DIRECTIONS FOR THIS TASK:
Starting at the first line and ending at the last, reproduce the records below exactly.

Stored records
________________
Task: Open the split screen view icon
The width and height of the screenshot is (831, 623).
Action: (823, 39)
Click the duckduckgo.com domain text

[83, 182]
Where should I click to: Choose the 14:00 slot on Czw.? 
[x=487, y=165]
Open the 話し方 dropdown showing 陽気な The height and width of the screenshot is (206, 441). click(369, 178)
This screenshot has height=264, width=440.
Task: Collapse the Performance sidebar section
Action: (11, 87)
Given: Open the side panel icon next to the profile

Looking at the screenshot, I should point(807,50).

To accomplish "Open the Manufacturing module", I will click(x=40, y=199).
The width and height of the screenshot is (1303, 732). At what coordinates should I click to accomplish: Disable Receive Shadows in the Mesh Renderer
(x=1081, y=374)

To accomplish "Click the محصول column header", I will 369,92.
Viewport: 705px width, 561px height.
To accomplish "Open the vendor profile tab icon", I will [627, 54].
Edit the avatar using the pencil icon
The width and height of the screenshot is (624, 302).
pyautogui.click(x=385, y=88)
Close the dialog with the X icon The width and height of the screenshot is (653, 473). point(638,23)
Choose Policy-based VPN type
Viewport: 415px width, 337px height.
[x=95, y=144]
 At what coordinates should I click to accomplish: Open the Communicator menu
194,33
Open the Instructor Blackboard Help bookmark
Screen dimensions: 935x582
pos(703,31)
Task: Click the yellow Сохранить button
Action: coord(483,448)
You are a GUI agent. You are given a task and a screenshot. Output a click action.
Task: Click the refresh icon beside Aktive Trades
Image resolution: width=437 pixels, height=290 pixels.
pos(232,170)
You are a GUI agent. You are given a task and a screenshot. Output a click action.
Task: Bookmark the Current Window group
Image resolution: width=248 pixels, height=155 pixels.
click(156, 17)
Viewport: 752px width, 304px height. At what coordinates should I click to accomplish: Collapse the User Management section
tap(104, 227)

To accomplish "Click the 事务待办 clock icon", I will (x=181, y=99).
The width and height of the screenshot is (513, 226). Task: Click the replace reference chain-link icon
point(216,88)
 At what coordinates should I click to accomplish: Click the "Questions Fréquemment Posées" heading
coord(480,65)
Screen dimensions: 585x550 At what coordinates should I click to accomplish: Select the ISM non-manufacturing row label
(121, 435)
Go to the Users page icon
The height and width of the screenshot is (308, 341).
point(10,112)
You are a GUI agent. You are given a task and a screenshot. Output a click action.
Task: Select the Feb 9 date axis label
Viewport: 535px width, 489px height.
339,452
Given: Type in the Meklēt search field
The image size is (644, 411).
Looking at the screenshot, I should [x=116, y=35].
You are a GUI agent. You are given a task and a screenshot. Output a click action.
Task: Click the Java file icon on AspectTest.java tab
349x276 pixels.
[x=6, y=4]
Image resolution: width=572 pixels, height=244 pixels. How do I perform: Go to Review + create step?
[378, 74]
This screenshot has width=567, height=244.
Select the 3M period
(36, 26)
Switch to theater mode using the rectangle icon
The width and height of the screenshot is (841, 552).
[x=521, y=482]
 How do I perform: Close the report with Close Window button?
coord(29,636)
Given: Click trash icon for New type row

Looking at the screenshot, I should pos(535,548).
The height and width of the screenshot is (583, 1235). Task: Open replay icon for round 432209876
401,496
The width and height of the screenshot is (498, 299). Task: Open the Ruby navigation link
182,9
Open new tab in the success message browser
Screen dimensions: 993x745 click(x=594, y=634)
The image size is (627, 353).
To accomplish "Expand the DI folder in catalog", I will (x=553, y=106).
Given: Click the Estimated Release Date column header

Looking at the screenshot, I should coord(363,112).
________________
RESULT OF THE EXERCISE:
Task: Open the split screen view icon
The width and height of the screenshot is (831, 623).
Action: (823, 39)
Click the duckduckgo.com domain text

[83, 182]
Where should I click to: Choose the 14:00 slot on Czw.? 
[x=487, y=165]
Open the 話し方 dropdown showing 陽気な The height and width of the screenshot is (206, 441). click(369, 178)
This screenshot has height=264, width=440.
Task: Collapse the Performance sidebar section
Action: (11, 87)
Given: Open the side panel icon next to the profile

Looking at the screenshot, I should point(807,50).

To accomplish "Open the Manufacturing module", I will click(x=40, y=199).
The width and height of the screenshot is (1303, 732). At what coordinates should I click to accomplish: Disable Receive Shadows in the Mesh Renderer
(x=1081, y=374)

To accomplish "Click the محصول column header", I will 369,92.
Viewport: 705px width, 561px height.
To accomplish "Open the vendor profile tab icon", I will [627, 54].
Edit the avatar using the pencil icon
The width and height of the screenshot is (624, 302).
pyautogui.click(x=385, y=88)
Close the dialog with the X icon The width and height of the screenshot is (653, 473). point(638,23)
Choose Policy-based VPN type
Viewport: 415px width, 337px height.
[x=95, y=144]
 At what coordinates should I click to accomplish: Open the Communicator menu
194,33
Open the Instructor Blackboard Help bookmark
Screen dimensions: 935x582
pos(703,31)
Task: Click the yellow Сохранить button
Action: coord(483,448)
You are a GUI agent. You are given a task and a screenshot. Output a click action.
Task: Click the refresh icon beside Aktive Trades
Image resolution: width=437 pixels, height=290 pixels.
pos(232,170)
You are a GUI agent. You are given a task and a screenshot. Output a click action.
Task: Bookmark the Current Window group
Image resolution: width=248 pixels, height=155 pixels.
click(156, 17)
Viewport: 752px width, 304px height. At what coordinates should I click to accomplish: Collapse the User Management section
tap(104, 227)

To accomplish "Click the 事务待办 clock icon", I will (x=181, y=99).
The width and height of the screenshot is (513, 226). Task: Click the replace reference chain-link icon
point(216,88)
 At what coordinates should I click to accomplish: Click the "Questions Fréquemment Posées" heading
coord(480,65)
Screen dimensions: 585x550 At what coordinates should I click to accomplish: Select the ISM non-manufacturing row label
(121, 435)
Go to the Users page icon
The height and width of the screenshot is (308, 341).
point(10,112)
You are a GUI agent. You are given a task and a screenshot. Output a click action.
Task: Select the Feb 9 date axis label
Viewport: 535px width, 489px height.
339,452
Given: Type in the Meklēt search field
The image size is (644, 411).
Looking at the screenshot, I should [x=116, y=35].
You are a GUI agent. You are given a task and a screenshot. Output a click action.
Task: Click the Java file icon on AspectTest.java tab
349x276 pixels.
[x=6, y=4]
Image resolution: width=572 pixels, height=244 pixels. How do I perform: Go to Review + create step?
[378, 74]
This screenshot has width=567, height=244.
Select the 3M period
(36, 26)
Switch to theater mode using the rectangle icon
The width and height of the screenshot is (841, 552).
[x=521, y=482]
 How do I perform: Close the report with Close Window button?
coord(29,636)
Given: Click trash icon for New type row

Looking at the screenshot, I should pos(535,548).
The height and width of the screenshot is (583, 1235). Task: Open replay icon for round 432209876
401,496
The width and height of the screenshot is (498, 299). Task: Open the Ruby navigation link
182,9
Open new tab in the success message browser
Screen dimensions: 993x745 click(x=594, y=634)
The image size is (627, 353).
To accomplish "Expand the DI folder in catalog", I will (x=553, y=106).
Given: Click the Estimated Release Date column header

Looking at the screenshot, I should coord(363,112).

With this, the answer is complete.